Samsung’s newly bought startup will still operate independently under CEO and founder of SmartThings Alex Hawkinson. As a result of the deal between the two companies, most of the operations of SmartThings will be moved to Palo Alto, California from Washington, D.C., San Francisco and Minnesota.
It is believed that Samsung has bought this startup to compete with Google’s Nest and Apple’s HomeKit. Samsung has seen decline in sales recently and has realized that depending on smartphones and other electronic devices is not enough. They need a strong startup with future in need of marketing. So SmartThings is the perfect match for them.
“SmartThings sells kits, for just under $200, that include a basic router and small adhesive sensors. The sensors attach to various objects in your home and, ultimately, connect to your Wi-Fi network. You then control those appliances with the SmartThings iPhone app. But SmartThings is more than just things; it’s a platform, one that Hawkinson believes should be as open as possible,” wrote Lauren Goode, the creator of SmartThings.

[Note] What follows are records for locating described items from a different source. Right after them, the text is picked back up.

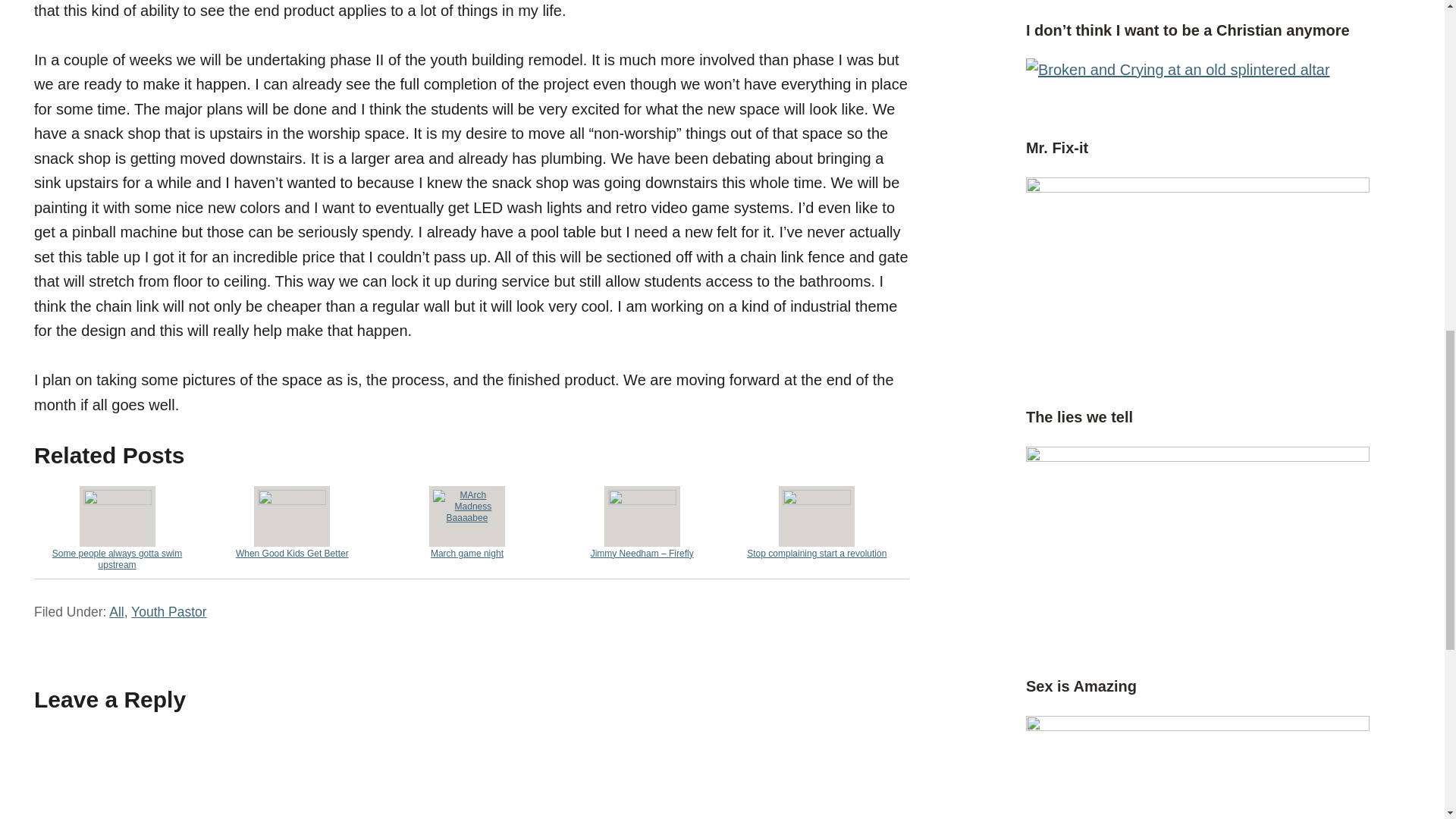
The lies we tell (1198, 455)
Permanent Link toMarch game night (467, 521)
Some people always gotta swim upstream (116, 527)
Stop complaining start a revolution (816, 521)
Mr. Fix-it (1198, 187)
All (116, 611)
Comment Form (470, 773)
Sex is Amazing (1081, 686)
Permanent Link toStop complaining start a revolution (816, 521)
The lies we tell (1079, 416)
Permanent Link toSome people always gotta swim upstream (116, 527)
Permanent Link toWhen Good Kids Get Better (292, 521)
March game night (467, 521)
When Good Kids Get Better (292, 521)
Youth Pastor (168, 611)
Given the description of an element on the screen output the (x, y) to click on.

Samsung realized the importance of open platform that the startup offers and it is one of the reasons why Samsung went after it. An open platform evolves more rapidly than other platforms because it lets everyone develop apps for their use, like Android.
“We want to build a completely open platform,” said Hawkinson, who seems happy after the deal struck between both companies.
The deal is good for SmartThings too as it is now competing with even bigger players like Google and Apple.
Google acquired a similar startup called Nest earlier this year for $3.2 billion.